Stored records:
◆ ◆ ◆ ◆ ◆
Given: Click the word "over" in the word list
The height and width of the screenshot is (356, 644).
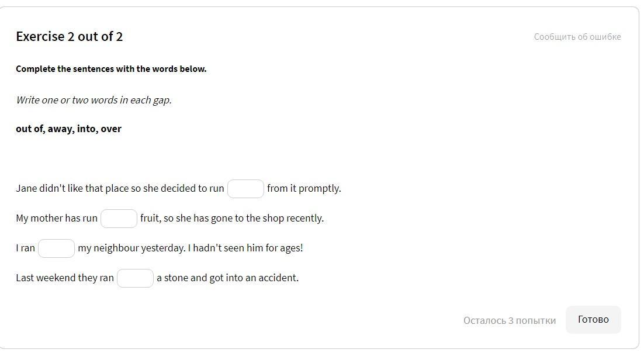Looking at the screenshot, I should 111,129.
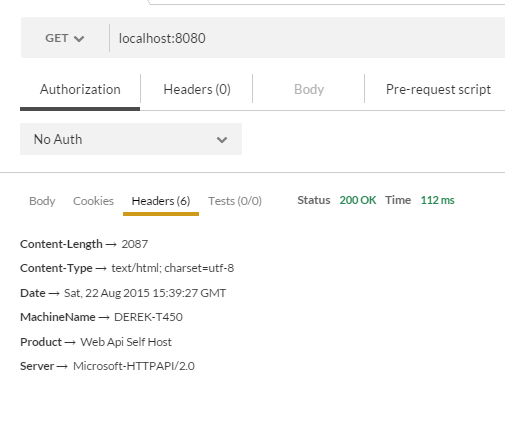505x431 pixels.
Task: Select the Date header value
Action: [145, 293]
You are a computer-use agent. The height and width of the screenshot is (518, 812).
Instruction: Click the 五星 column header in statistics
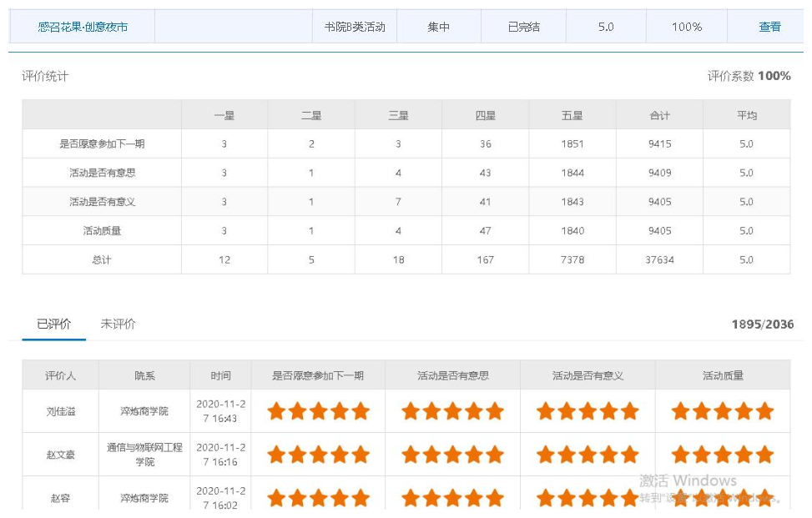coord(572,115)
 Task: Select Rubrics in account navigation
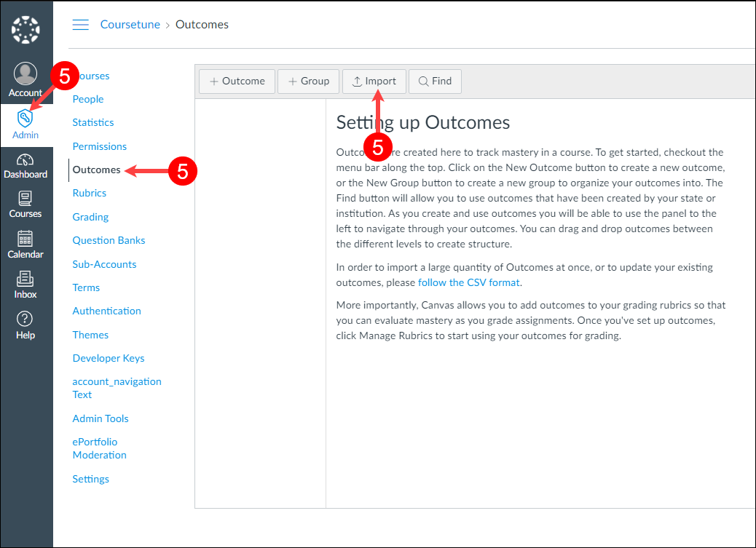[x=90, y=193]
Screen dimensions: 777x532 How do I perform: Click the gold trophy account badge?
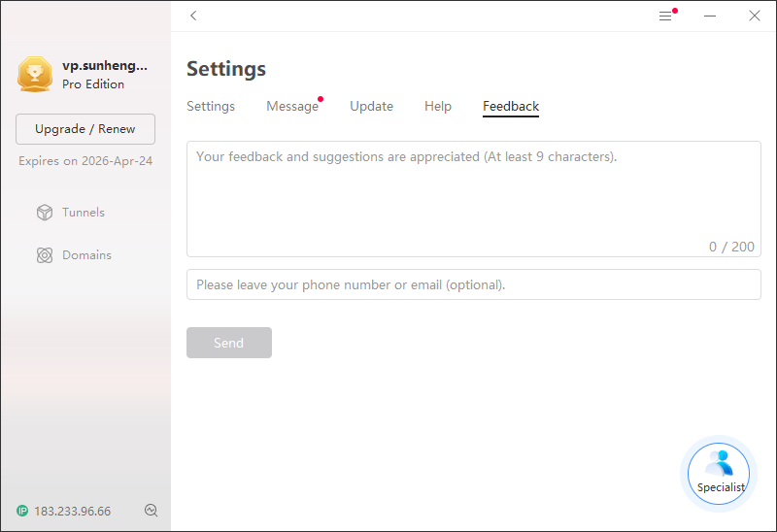tap(35, 75)
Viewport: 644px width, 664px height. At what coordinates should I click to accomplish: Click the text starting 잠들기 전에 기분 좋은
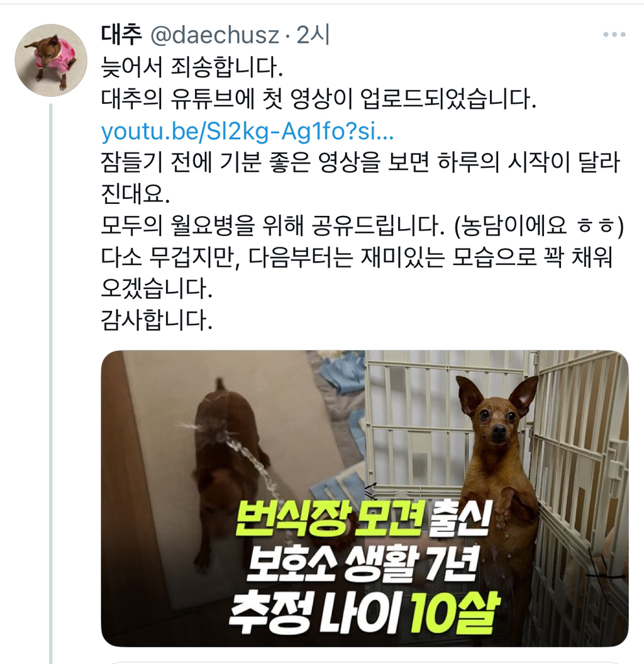(360, 178)
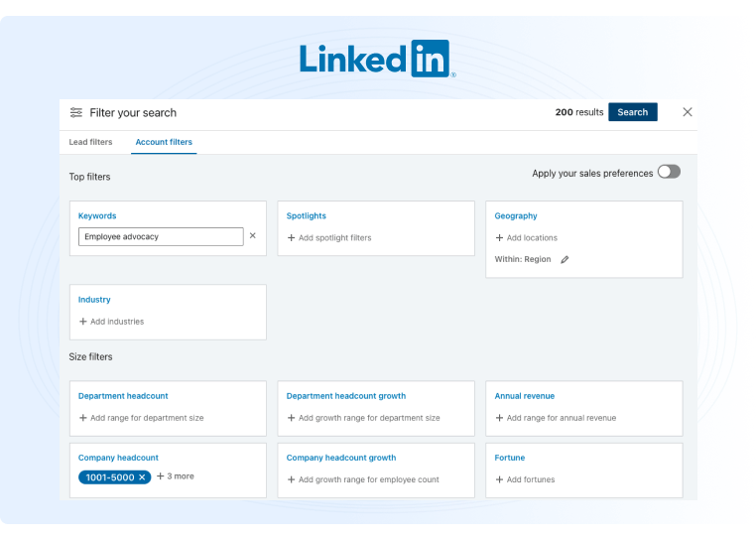Switch to the Lead filters tab

(90, 142)
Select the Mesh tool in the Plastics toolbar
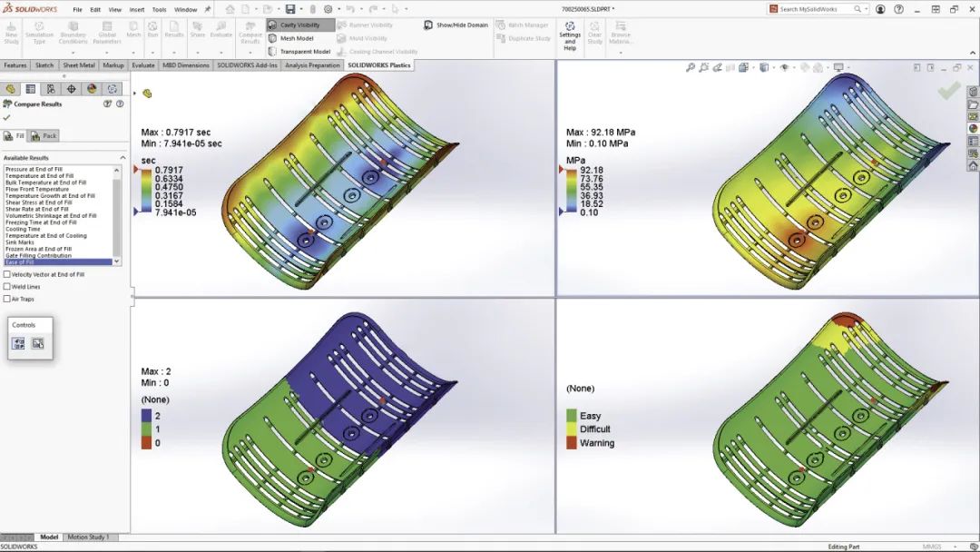Screen dimensions: 980x552 tap(132, 29)
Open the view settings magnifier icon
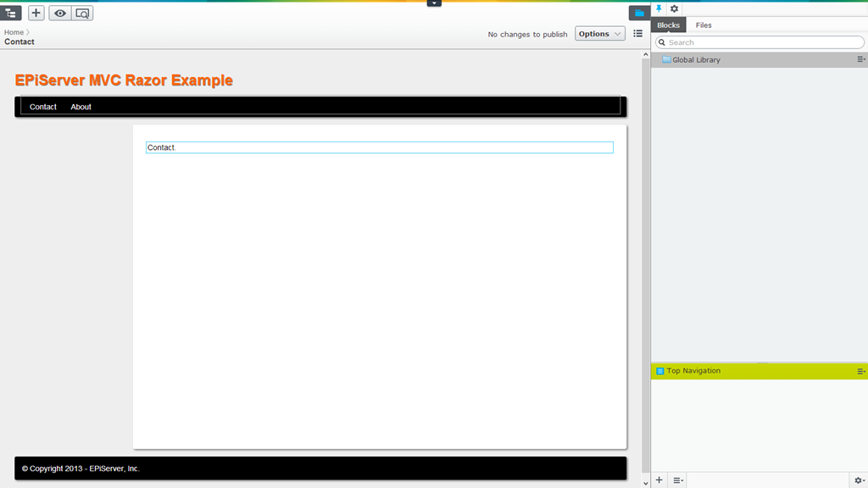This screenshot has width=868, height=488. [82, 13]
◆ ◆ ◆ ◆ ◆
### Instructions for the task
Reproduce exactly, with every picture left out, the lines from the one that contains "Screen dimensions: 777x532" to the final line of the records above.

### Exercise output
Screen dimensions: 777x532 How do I perform: Click the gold trophy account badge?
tap(35, 75)
Viewport: 644px width, 664px height. At what coordinates should I click to accomplish: Click the text starting 잠들기 전에 기분 좋은
(360, 178)
Switch to the Lead filters tab

(90, 142)
Select the Mesh tool in the Plastics toolbar
Screen dimensions: 980x552 tap(132, 29)
Open the view settings magnifier icon
This screenshot has width=868, height=488. [82, 13]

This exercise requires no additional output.